The storm of the century is about to hit Little Bridge Island, Florida—and it’s sending waves crashing through Sabrina “Bree” Beckham’s love life…
When a massive hurricane severs all power and cell service to Little Bridge Island—as well as its connection to the mainland—twenty-five-year-old Bree Beckham isn’t worried . . . at first. She’s already escaped one storm—her emotionally abusive ex—so a hurricane seems like it will be a piece of cake.
But animal-loving Bree does become alarmed when she realizes how many islanders have been cut off from their beloved pets. Now it’s up to her to save as many of Little Bridge’s cats and dogs as she can . . . but to do so, she’s going to need help—help she has no choice but to accept from her boss’s sexy nephew, Drew Hartwell, the Mermaid Café’s most notorious heartbreaker.
But when Bree starts falling for Drew, just as Little Bridge’s power is restored and her penitent ex shows up, she has to ask herself if her island fling was only a result of the stormy weather, or if it could last during clear skies too.
CW: sexual assault (remembered)
I wanted to like this book so much more than I did. I am trash for a natural disaster romance, and Meg Cabot’s Boy books and Queen of Babble series essentially got me through my New Adult years. Parts of this book are everything I’d hoped for! Bree is great, Drew has some great swoon-worthy moments, and I love that they band together to rescue animals in the wake of a Cat 5 hurricane. And while some of the way Cabot handled Bree’s backstory and fallout was handled really well, some of it was just… not.
The same can be said for the way evacuation and preparation ahead of a major weather disaster is handled – Bree can’t leave town because of an elderly pet who is recovering from surgery and can’t be moved, some of Bree’s neighbors justify staying in town because last time it cost them a lot of money to evacuate when it ended up not being necessary, others use the disaster as an excuse to go to Disney World, while another set have a house party for everyone who didn’t evacuate. So on the one hand while I appreciate the depiction of the decision of whether to evacuate and how elderly pets/people and financial concerns play into that, some of it was also handled in a super cavalier manner that I wasn’t impressed with. I also expected more storm drama, and was let down that the hurricane basically passes in the night with barely a blip. Come on!

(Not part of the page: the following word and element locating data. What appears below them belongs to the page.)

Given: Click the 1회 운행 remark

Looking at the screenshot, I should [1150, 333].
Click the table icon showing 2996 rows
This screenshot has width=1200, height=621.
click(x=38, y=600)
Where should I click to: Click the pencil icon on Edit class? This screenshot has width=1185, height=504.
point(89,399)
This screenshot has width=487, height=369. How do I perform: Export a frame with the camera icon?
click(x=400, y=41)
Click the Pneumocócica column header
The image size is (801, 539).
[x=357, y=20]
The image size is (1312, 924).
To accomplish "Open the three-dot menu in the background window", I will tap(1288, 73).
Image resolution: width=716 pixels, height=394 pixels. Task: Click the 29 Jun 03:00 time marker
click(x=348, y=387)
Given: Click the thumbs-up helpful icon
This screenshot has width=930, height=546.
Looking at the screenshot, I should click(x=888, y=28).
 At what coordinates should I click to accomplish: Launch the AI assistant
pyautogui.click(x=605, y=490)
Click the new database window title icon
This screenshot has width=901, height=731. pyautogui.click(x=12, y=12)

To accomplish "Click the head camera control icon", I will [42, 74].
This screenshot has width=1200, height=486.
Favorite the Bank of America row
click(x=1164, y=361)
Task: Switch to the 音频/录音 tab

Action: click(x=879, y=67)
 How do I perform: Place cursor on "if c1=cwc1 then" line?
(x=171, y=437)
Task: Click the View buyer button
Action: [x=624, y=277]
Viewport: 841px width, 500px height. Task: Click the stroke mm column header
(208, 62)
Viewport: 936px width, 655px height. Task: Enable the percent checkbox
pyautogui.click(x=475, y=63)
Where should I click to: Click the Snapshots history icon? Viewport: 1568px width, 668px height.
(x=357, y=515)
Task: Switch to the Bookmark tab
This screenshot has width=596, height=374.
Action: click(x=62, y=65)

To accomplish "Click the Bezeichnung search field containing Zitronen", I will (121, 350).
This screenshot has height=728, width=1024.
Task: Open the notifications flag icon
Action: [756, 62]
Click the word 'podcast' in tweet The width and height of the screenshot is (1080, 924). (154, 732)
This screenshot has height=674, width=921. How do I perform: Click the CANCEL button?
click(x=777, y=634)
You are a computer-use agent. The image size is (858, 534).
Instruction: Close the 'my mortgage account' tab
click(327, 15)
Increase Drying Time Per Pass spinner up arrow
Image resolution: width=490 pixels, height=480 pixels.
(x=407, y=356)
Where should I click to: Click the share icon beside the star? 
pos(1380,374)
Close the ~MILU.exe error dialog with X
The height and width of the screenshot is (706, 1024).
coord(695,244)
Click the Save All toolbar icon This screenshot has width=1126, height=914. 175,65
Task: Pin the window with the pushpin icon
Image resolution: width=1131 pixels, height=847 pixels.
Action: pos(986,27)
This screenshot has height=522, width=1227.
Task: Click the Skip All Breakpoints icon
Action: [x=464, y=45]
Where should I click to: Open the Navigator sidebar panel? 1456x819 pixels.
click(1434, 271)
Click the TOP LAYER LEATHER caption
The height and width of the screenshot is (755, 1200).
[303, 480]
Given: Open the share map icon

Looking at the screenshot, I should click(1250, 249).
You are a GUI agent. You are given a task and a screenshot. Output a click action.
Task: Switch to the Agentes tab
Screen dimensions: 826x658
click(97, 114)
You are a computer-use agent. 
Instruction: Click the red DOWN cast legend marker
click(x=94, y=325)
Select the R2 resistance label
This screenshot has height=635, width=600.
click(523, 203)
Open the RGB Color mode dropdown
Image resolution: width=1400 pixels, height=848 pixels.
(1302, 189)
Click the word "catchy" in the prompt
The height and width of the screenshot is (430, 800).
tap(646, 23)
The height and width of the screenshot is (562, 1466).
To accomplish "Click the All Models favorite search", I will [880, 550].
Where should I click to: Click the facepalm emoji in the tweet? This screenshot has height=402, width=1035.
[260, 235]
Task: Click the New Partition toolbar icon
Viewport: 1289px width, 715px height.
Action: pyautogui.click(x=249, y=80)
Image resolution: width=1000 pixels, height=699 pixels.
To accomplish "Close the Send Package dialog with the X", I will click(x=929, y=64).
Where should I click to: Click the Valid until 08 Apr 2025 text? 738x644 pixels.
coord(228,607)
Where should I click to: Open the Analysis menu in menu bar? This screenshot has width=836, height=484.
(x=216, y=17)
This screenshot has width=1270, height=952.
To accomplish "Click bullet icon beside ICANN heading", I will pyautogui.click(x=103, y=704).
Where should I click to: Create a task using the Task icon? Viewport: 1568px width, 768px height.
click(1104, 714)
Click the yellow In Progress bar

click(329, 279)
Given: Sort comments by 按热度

15-years-ago-me would have probably just read this book quickly and not delved too far beneath the surface, but older-and-wiser-me (or is it just more-world-weary-me??) is a little less enthusiastic about a book that basically takes several major issues over the past year or so (the increasing disastrous weather events, sexual assault and the #metoo movement…) and then tackles them in a way that can’t quite decide if it’s serious or funny. The characters are fun and funny, but don’t have a lot of depth and while they’re not cardboard cutouts of people they’re sort of … bad clay sculptures of them? … rather than being fully fleshed out, multi-dimensional, REAL people.
This is the first book in the Little Bridge Island series, and since I really disliked the prequel (Bridal Bootcamp) I probably won’t continue reading the series. It was fine for what it was, but I don’t really have an interest in investing any more time into this series.
An ARC of this book was provided by the publisher via Edelweiss+ for review. All opinions are unbiased and my own.